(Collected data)
=== Begin Enclosure ===
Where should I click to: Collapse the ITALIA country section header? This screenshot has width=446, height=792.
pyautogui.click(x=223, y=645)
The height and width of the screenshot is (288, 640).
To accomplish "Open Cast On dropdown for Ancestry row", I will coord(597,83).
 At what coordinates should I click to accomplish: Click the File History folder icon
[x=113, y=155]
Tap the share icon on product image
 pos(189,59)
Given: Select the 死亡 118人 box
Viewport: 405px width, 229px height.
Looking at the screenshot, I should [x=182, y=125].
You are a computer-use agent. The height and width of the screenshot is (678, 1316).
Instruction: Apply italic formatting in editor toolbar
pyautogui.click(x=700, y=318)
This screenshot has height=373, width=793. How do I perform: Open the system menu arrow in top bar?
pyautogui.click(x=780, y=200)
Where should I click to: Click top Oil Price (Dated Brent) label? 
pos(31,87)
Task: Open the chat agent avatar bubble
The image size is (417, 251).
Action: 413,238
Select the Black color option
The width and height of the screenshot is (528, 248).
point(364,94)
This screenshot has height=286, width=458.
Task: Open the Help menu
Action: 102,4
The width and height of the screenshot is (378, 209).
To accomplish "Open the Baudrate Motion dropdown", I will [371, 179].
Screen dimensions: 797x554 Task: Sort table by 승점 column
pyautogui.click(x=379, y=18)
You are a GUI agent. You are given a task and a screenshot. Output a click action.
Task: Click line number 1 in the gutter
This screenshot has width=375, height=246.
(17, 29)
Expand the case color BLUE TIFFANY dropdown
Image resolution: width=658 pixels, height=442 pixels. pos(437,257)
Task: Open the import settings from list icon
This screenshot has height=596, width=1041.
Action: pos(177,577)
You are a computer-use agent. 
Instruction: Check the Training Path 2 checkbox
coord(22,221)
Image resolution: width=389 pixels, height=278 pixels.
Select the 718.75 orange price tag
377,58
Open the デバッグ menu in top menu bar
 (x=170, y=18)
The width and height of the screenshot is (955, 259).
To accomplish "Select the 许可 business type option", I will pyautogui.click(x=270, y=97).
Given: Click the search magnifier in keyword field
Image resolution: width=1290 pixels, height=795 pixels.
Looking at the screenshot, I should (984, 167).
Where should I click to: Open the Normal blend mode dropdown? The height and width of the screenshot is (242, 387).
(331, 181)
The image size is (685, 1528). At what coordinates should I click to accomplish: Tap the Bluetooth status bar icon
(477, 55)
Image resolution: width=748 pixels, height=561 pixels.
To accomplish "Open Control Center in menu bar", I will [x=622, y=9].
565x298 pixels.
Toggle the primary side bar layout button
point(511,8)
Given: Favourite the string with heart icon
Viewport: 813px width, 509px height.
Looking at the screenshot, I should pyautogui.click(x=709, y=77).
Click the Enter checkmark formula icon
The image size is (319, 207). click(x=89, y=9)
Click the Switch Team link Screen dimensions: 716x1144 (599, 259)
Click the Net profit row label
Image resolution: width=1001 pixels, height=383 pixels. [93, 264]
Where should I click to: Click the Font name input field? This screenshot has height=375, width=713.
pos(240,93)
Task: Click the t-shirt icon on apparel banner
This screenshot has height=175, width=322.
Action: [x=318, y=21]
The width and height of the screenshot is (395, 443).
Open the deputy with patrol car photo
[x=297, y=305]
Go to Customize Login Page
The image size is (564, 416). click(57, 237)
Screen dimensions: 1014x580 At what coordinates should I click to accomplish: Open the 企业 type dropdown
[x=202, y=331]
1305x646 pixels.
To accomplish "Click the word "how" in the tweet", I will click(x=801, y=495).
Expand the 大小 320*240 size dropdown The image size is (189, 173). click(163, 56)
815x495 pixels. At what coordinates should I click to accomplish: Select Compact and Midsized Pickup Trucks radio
=== End Enclosure ===
Brief ▸ Every line of the data is to be printed again exactly.

Response ▸
Where should I click to: Collapse the ITALIA country section header? This screenshot has width=446, height=792.
pyautogui.click(x=223, y=645)
The height and width of the screenshot is (288, 640).
To accomplish "Open Cast On dropdown for Ancestry row", I will coord(597,83).
 At what coordinates should I click to accomplish: Click the File History folder icon
[x=113, y=155]
Tap the share icon on product image
 pos(189,59)
Given: Select the 死亡 118人 box
Viewport: 405px width, 229px height.
Looking at the screenshot, I should [x=182, y=125].
You are a computer-use agent. The height and width of the screenshot is (678, 1316).
Instruction: Apply italic formatting in editor toolbar
pyautogui.click(x=700, y=318)
This screenshot has height=373, width=793. How do I perform: Open the system menu arrow in top bar?
pyautogui.click(x=780, y=200)
Where should I click to: Click top Oil Price (Dated Brent) label? 
pos(31,87)
Task: Open the chat agent avatar bubble
The image size is (417, 251).
Action: 413,238
Select the Black color option
The width and height of the screenshot is (528, 248).
point(364,94)
This screenshot has height=286, width=458.
Task: Open the Help menu
Action: 102,4
The width and height of the screenshot is (378, 209).
To accomplish "Open the Baudrate Motion dropdown", I will [371, 179].
Screen dimensions: 797x554 Task: Sort table by 승점 column
pyautogui.click(x=379, y=18)
You are a GUI agent. You are given a task and a screenshot. Output a click action.
Task: Click line number 1 in the gutter
This screenshot has width=375, height=246.
(17, 29)
Expand the case color BLUE TIFFANY dropdown
Image resolution: width=658 pixels, height=442 pixels. pos(437,257)
Task: Open the import settings from list icon
This screenshot has height=596, width=1041.
Action: pos(177,577)
You are a computer-use agent. 
Instruction: Check the Training Path 2 checkbox
coord(22,221)
Image resolution: width=389 pixels, height=278 pixels.
Select the 718.75 orange price tag
377,58
Open the デバッグ menu in top menu bar
 (x=170, y=18)
The width and height of the screenshot is (955, 259).
To accomplish "Select the 许可 business type option", I will pyautogui.click(x=270, y=97).
Given: Click the search magnifier in keyword field
Image resolution: width=1290 pixels, height=795 pixels.
Looking at the screenshot, I should (984, 167).
Where should I click to: Open the Normal blend mode dropdown? The height and width of the screenshot is (242, 387).
(331, 181)
The image size is (685, 1528). At what coordinates should I click to accomplish: Tap the Bluetooth status bar icon
(477, 55)
Image resolution: width=748 pixels, height=561 pixels.
To accomplish "Open Control Center in menu bar", I will [x=622, y=9].
565x298 pixels.
Toggle the primary side bar layout button
point(511,8)
Given: Favourite the string with heart icon
Viewport: 813px width, 509px height.
Looking at the screenshot, I should pyautogui.click(x=709, y=77).
Click the Enter checkmark formula icon
The image size is (319, 207). click(x=89, y=9)
Click the Switch Team link Screen dimensions: 716x1144 (599, 259)
Click the Net profit row label
Image resolution: width=1001 pixels, height=383 pixels. [93, 264]
Where should I click to: Click the Font name input field? This screenshot has height=375, width=713.
pos(240,93)
Task: Click the t-shirt icon on apparel banner
This screenshot has height=175, width=322.
Action: [x=318, y=21]
The width and height of the screenshot is (395, 443).
Open the deputy with patrol car photo
[x=297, y=305]
Go to Customize Login Page
The image size is (564, 416). click(57, 237)
Screen dimensions: 1014x580 At what coordinates should I click to accomplish: Open the 企业 type dropdown
[x=202, y=331]
1305x646 pixels.
To accomplish "Click the word "how" in the tweet", I will click(x=801, y=495).
Expand the 大小 320*240 size dropdown The image size is (189, 173). click(163, 56)
815x495 pixels. At what coordinates should I click to accomplish: Select Compact and Midsized Pickup Trucks radio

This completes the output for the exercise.